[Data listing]
[Begin]

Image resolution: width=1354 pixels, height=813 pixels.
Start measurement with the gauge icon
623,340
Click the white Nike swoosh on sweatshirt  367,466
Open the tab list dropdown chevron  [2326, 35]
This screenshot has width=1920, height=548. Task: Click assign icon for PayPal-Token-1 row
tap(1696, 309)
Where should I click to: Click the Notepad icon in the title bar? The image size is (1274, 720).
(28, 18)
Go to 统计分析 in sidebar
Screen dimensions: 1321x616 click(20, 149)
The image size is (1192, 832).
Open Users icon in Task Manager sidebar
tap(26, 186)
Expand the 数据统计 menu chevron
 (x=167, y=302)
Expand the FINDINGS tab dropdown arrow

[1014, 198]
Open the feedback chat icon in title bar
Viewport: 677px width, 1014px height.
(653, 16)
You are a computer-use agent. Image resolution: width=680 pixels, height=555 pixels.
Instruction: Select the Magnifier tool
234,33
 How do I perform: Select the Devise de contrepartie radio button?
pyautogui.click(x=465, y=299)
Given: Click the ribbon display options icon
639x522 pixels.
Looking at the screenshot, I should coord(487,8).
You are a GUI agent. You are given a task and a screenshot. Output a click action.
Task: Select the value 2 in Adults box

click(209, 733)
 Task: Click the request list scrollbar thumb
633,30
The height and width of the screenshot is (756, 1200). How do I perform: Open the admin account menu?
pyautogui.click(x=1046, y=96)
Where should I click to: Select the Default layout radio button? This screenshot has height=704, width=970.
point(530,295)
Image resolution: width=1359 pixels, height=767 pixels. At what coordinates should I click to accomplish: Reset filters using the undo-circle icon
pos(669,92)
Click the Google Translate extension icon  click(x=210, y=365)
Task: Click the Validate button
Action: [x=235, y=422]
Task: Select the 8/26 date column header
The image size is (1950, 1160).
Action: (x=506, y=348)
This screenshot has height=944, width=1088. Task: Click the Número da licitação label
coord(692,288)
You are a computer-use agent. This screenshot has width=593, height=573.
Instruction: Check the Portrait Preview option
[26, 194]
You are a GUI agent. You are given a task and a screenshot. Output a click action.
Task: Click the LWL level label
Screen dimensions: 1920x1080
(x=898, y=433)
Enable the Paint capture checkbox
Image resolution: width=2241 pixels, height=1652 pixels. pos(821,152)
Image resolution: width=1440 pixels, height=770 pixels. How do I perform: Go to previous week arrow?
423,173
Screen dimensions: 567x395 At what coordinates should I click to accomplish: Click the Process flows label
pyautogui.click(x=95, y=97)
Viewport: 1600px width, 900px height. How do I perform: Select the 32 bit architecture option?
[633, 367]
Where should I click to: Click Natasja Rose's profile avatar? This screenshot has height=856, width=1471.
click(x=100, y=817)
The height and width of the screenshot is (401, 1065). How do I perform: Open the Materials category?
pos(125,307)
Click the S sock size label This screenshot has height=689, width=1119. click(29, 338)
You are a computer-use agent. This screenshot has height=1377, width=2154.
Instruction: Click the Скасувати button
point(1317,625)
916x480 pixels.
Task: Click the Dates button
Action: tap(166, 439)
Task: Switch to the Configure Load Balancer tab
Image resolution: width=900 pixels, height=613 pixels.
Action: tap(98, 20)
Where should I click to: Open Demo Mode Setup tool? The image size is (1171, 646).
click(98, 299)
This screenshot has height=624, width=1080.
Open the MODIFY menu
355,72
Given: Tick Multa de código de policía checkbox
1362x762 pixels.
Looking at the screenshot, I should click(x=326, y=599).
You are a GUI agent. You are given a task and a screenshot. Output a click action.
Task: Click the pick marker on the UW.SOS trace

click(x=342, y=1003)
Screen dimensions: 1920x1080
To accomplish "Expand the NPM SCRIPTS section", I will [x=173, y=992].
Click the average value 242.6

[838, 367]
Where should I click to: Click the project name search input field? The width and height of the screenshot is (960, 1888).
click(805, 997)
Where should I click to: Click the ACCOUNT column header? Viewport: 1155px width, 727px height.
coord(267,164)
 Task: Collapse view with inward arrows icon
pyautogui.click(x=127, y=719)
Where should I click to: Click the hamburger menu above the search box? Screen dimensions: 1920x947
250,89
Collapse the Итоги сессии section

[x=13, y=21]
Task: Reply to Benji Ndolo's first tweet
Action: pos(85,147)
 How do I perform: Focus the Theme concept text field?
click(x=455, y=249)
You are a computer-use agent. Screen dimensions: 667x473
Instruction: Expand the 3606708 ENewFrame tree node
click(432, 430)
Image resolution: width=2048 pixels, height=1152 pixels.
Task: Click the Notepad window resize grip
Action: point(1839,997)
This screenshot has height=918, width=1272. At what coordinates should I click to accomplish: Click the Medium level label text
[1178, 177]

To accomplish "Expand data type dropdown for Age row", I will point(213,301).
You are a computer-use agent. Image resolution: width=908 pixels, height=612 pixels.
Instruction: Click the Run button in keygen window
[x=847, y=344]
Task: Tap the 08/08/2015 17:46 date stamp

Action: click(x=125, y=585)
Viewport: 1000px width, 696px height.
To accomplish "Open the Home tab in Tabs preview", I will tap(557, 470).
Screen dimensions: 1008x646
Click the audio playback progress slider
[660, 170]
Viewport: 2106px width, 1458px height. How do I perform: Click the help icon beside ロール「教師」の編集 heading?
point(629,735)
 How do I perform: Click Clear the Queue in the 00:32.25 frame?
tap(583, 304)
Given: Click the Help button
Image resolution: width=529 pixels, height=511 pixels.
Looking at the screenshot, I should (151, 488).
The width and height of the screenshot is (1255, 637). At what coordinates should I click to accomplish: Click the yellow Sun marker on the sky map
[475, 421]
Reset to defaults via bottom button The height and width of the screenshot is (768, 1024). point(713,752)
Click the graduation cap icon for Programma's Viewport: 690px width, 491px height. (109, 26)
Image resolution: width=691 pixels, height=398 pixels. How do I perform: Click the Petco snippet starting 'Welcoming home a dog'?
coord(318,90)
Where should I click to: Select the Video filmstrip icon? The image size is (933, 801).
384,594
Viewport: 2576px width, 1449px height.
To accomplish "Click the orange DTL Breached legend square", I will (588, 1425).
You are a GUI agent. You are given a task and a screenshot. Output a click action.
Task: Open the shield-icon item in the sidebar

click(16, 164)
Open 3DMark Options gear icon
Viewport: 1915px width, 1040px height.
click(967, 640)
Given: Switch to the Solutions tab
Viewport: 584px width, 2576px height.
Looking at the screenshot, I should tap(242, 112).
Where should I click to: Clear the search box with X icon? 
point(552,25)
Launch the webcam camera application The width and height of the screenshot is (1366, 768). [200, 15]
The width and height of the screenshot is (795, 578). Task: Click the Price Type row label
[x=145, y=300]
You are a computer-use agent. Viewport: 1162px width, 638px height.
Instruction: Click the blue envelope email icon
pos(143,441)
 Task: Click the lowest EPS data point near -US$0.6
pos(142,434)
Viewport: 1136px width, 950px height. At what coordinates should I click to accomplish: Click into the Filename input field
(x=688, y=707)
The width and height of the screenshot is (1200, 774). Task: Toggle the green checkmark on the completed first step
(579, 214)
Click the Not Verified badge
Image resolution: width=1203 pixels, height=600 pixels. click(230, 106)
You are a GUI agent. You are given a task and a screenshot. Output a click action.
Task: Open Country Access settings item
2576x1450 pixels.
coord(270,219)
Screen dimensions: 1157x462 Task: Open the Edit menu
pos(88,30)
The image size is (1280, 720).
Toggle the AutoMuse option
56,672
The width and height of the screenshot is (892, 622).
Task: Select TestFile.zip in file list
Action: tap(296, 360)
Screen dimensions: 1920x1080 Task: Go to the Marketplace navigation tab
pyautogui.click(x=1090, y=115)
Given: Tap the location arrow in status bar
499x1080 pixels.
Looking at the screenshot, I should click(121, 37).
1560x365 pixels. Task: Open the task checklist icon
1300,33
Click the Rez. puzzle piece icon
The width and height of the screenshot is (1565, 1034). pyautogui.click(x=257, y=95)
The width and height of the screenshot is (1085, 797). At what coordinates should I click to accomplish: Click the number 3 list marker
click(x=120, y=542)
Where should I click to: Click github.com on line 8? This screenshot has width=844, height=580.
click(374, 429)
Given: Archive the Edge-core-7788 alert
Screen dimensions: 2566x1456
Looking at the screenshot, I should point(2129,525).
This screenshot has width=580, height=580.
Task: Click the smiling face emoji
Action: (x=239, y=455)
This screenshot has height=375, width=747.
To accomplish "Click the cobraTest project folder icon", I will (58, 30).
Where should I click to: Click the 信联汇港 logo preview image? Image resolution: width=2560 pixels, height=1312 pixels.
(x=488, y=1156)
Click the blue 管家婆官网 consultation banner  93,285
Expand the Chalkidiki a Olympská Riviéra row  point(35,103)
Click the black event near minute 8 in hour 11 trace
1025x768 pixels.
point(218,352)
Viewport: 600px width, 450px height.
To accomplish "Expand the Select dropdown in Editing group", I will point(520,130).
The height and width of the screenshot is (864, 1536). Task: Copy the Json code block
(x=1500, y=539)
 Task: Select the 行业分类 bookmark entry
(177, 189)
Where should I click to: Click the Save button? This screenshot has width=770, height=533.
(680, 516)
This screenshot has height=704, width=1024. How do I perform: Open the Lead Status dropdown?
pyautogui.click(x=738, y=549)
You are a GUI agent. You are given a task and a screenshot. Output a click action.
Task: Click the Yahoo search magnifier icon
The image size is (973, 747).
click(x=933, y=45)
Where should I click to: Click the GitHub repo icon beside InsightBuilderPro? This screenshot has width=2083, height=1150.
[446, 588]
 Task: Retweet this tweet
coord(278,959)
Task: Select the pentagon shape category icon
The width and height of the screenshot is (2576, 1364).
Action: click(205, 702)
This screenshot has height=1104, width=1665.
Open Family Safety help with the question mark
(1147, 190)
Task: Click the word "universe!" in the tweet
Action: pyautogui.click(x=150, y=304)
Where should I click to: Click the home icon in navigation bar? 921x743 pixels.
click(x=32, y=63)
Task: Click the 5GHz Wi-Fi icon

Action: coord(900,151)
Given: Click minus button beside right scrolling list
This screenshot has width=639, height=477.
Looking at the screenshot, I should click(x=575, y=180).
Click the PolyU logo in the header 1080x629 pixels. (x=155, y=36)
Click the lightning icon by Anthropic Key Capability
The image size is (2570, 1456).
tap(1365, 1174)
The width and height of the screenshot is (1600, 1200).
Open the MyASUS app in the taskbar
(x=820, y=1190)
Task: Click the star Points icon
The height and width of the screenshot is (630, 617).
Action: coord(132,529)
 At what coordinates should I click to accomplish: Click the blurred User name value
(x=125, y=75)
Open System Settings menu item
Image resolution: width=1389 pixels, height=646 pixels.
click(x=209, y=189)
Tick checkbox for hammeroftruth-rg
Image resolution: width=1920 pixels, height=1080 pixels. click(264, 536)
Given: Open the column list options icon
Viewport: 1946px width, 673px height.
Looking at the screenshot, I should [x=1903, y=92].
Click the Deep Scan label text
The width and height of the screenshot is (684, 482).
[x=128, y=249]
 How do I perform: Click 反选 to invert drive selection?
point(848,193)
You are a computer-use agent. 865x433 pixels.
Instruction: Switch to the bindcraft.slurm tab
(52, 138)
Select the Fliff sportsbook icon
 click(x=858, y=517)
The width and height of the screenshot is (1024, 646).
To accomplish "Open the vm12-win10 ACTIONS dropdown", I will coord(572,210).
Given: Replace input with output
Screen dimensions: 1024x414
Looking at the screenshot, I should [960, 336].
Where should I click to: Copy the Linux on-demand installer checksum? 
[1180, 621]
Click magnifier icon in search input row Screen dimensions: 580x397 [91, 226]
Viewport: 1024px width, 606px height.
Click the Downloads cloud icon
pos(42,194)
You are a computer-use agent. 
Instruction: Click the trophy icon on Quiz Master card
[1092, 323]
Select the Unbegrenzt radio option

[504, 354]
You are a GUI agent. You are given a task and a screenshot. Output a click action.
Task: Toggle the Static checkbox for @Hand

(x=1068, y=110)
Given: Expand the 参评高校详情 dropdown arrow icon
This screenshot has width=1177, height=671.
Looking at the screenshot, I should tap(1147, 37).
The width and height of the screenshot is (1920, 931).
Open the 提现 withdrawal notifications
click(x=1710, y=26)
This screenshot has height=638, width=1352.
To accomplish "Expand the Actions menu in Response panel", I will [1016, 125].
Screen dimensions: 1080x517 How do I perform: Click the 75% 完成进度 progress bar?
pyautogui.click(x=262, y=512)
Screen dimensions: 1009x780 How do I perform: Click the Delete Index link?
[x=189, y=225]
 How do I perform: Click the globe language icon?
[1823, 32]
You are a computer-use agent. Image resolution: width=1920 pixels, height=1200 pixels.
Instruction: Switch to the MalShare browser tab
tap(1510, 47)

[End]

Copy the lines of the records word for word, starting at the line that contains "Go to 统计分析 in sidebar" and ending after the line that contains "point(530,295)".

* Correct output:
Go to 统计分析 in sidebar
Screen dimensions: 1321x616 click(20, 149)
The image size is (1192, 832).
Open Users icon in Task Manager sidebar
tap(26, 186)
Expand the 数据统计 menu chevron
 (x=167, y=302)
Expand the FINDINGS tab dropdown arrow

[1014, 198]
Open the feedback chat icon in title bar
Viewport: 677px width, 1014px height.
(653, 16)
You are a computer-use agent. Image resolution: width=680 pixels, height=555 pixels.
Instruction: Select the Magnifier tool
234,33
 How do I perform: Select the Devise de contrepartie radio button?
pyautogui.click(x=465, y=299)
Given: Click the ribbon display options icon
639x522 pixels.
Looking at the screenshot, I should coord(487,8).
You are a GUI agent. You are given a task and a screenshot. Output a click action.
Task: Select the value 2 in Adults box

click(209, 733)
 Task: Click the request list scrollbar thumb
633,30
The height and width of the screenshot is (756, 1200). How do I perform: Open the admin account menu?
pyautogui.click(x=1046, y=96)
Where should I click to: Select the Default layout radio button? This screenshot has height=704, width=970.
point(530,295)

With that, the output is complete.